Together, the researchers construct a digital twin for each pancreatic cancer patient. They then run "virtual experiments" on each patient's digital twin with IU's high-performance computing resources, identifying which therapies are most likely to be effective for a patient. They can even virtually test which strategies will slow the metastatic spread to distant organs.
The approach will allow the team to predict which strategies do the best to control or eliminate tumors, without the risk of trying unsuccessful treatments on the patient.
IU's high-performance computing resources also allow Macklin's team to create "a computational untreated control group," he added.
"You have an untreated virtual patient, you have a real patient, and you have a predicted treatment," he said. "Does that patient lie closer to the predicted treatment, which means the treatment worked, or closer to the predicted untreated control, which means it didn't make a difference? Digital twins give us the opportunity to answer nuanced clinical questions that we would otherwise not know."
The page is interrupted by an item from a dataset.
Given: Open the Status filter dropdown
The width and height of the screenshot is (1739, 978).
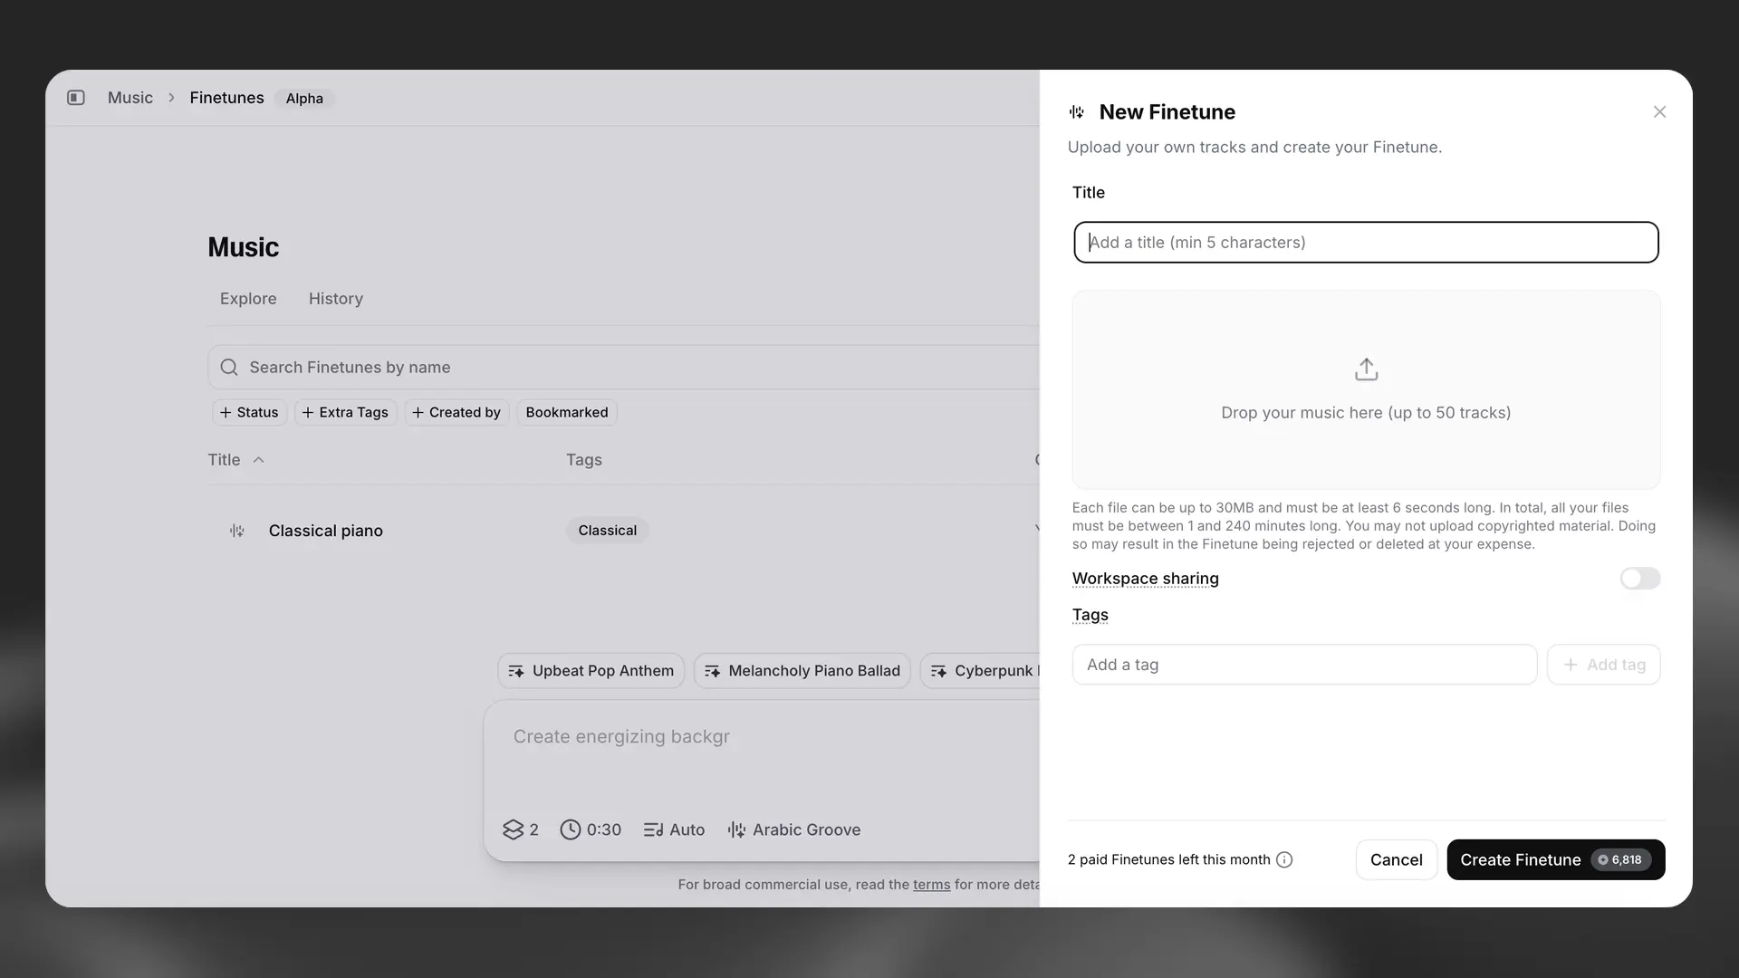Looking at the screenshot, I should tap(249, 412).
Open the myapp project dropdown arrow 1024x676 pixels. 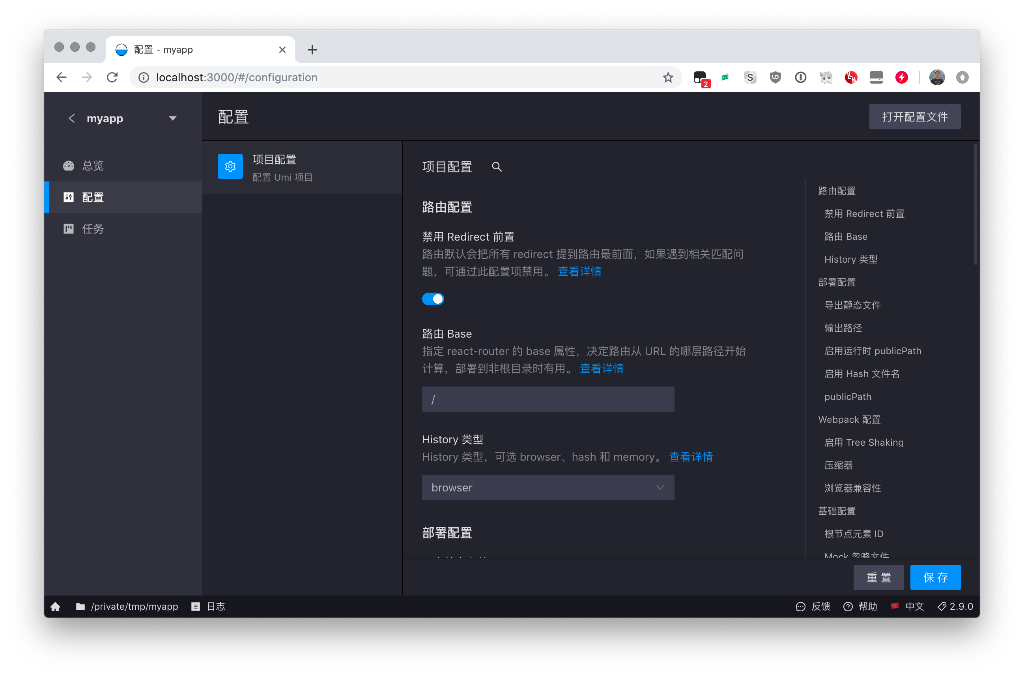point(172,118)
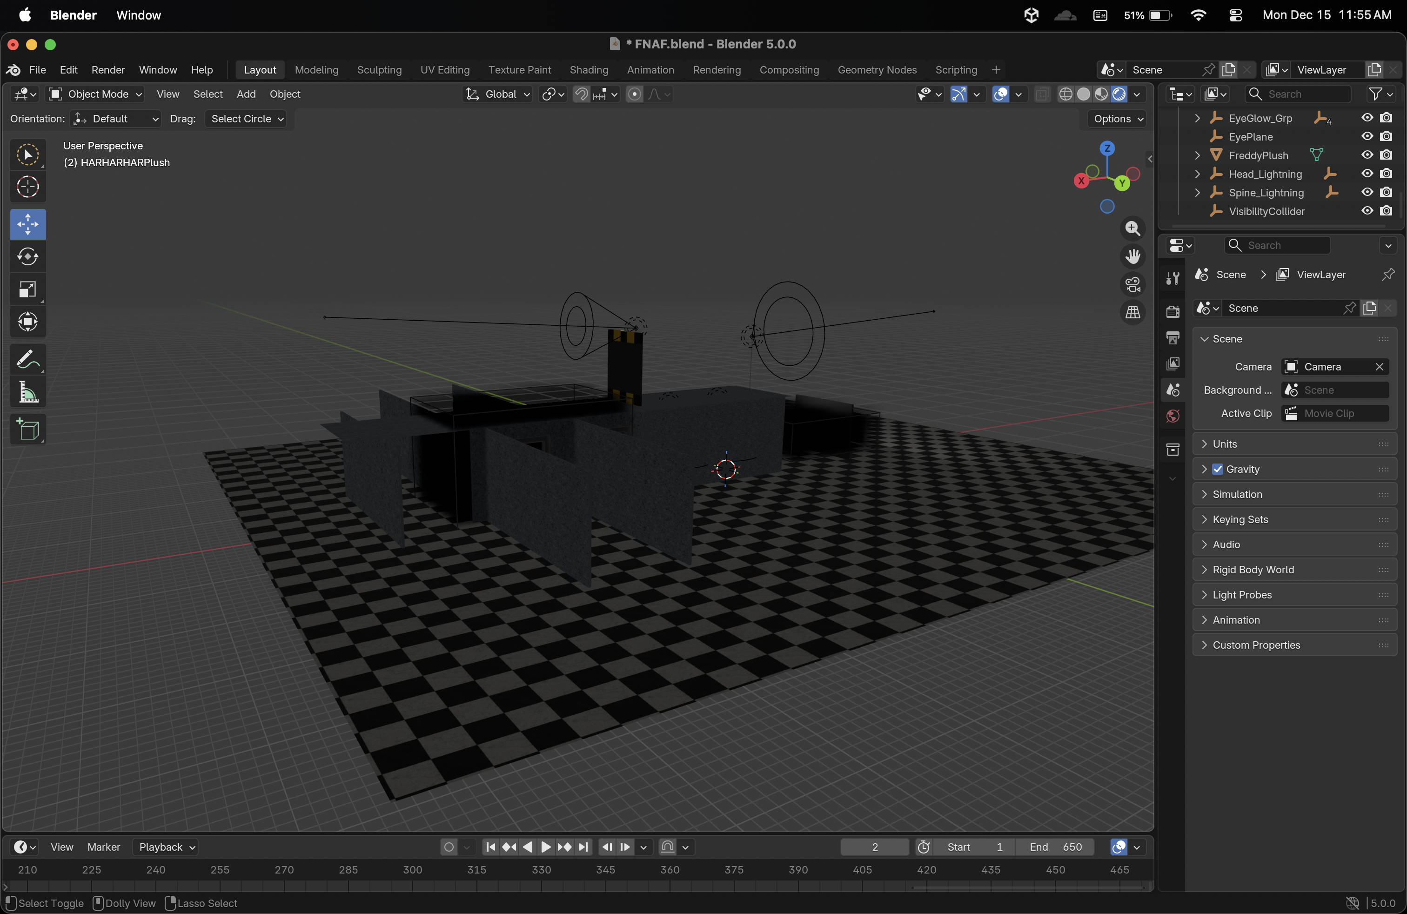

Typical treatment trials will run for years before there are enough events to measure an effect, Macklin said. With computational models, simulating months of a virtual trial can occur in a matter of hours.
Macklin's lab's open-source code is also being used to advance research on other medical fields and conditions beyond cancer, such as cryobiology, cryopreservation, tissue development, macular degeneration, angiogenesis and blood vessel development.
Although digital-twin cancer treatments are making tremendous progress, Macklin said these techniques are a long way from use in clinical trials.
In addition to this work, IU has many other efforts underway that rely upon the university's high-performance computing resources provided by University Information Technology Services' Research Technologies.
Digital twin modeling at IU has been used to develop COVID-19 treatments. The IU Biocomplexity Institute has developed an open-source software environment that simplifies the construction of digital twins. The IU Luddy School's Department of Computer Science in Bloomington is making significant contributions to the field of digital twin research by developing new programming techniques and educating the next generation of researchers.
Other research centers and labs that are focused on digital twin research include the Center for Complex Networks and Systems Research and the Center for Simulation and Analysis of Complex Networks. Along with UITS Research Technologies, these centers and labs provide IU researchers with access to state-of-the-art computing resources and expertise in a variety of fields.